Meu relógio biológico se adiantou e, aos sete anos, meu peito despontou; os pelos ocuparam novos lugares e o cheiro já não era apenas o de uma menininha suada. Fui apresentada à puberdade ainda criança e precisei me entender com um corpão que não parecia me pertencer. Estiquei para fazer tudo caber e, aos dez anos, me considerava uma adolescente madura, quase uma adulta, apesar de treinar o tão sonhado beijo de língua com o espelho. (Por favor, alguém diz que também fazia isso para eu não ficar sozinha nessa confissão!)
Diante desse fascinante artefato que refletia minha imagem, eu era uma personagem sensual, articulada, mandona, segura de si. Um projeto de mulher ou da mulher que habitava o meu imaginário. Enquanto escrevo, me pergunto se treinei tudo isso com disciplina, numa imitação barata do que eu admirava, ou se apenas deixei aflorar algo que já estava em mim e eu não sabia. Escrever é se encarar, né? Já tenho um tema para minha próxima sessão de análise. Obrigada, Substack.

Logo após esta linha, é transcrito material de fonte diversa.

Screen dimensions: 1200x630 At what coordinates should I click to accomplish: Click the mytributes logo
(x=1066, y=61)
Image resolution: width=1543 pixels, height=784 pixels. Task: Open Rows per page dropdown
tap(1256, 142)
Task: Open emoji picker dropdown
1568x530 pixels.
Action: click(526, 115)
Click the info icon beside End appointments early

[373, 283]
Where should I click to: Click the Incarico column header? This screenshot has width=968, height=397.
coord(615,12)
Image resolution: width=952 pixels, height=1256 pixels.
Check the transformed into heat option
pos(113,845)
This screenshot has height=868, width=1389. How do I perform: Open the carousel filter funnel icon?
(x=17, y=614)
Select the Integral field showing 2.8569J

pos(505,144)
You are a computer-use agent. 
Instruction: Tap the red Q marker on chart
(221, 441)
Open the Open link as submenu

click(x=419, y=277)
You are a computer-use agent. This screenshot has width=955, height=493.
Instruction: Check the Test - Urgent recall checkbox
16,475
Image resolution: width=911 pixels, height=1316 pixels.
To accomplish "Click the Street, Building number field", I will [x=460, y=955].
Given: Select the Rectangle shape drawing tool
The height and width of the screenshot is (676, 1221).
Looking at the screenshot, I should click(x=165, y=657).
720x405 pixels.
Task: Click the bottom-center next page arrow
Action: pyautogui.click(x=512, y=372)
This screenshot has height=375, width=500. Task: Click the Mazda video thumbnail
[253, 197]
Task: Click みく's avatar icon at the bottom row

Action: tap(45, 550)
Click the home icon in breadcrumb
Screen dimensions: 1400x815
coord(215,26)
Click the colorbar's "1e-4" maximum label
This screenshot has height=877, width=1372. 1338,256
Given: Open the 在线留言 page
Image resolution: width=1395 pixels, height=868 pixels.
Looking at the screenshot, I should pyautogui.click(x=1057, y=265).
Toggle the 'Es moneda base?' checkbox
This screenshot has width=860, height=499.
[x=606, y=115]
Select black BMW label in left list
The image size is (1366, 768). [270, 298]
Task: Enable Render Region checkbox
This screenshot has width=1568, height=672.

Voltando ao espelho, lembro com muita clareza de ter estabelecido uma relação com meu reflexo. Acomodar tantas transformações físicas e emocionais foi um trabalho duro, feito sem ajuda de terapia, e foi olhando nos meus próprios olhos, através do reflexo, que consegui me entender. Ou algo assim. Eu era uma ótima companhia, uma boa amiga, sabe? Daquelas que te colocam pra cima, que sempre soltam uma piada boa e suavizam o clima denso. Ali, diante do espelho, eu era capaz de me acolher e me incentivar. Criava diálogos com professores, amigos, paquerinhas, com minha mãe... E de frente para mim mesma, dizia tudo o que era preciso, com muita assertividade e um certo deboche. Era quase um psicodrama, uma elaboração que eu fazia sobre meus dilemas, de maneira levemente controladora , afinal, era só eu ali.
Mas, sem a presença do outro — com uma voz diferente da minha, um cheiro diferente do meu, e um jeito que não era o meu — os diálogos começaram a perder a graça. É fácil dominar quando tudo é monólogo, e eu cansei. Com doze anos, eu não queria mais o meu reflexo, queria gente de verdade. Queria colocar em prática o que havia treinado. Queria ir para o mundo em busca de algo além de mim. Eu sabia que não seria fácil, porque já tinha experimentado esse sabor, mas não estava com medo. Estava disposta e aberta para esse encontro.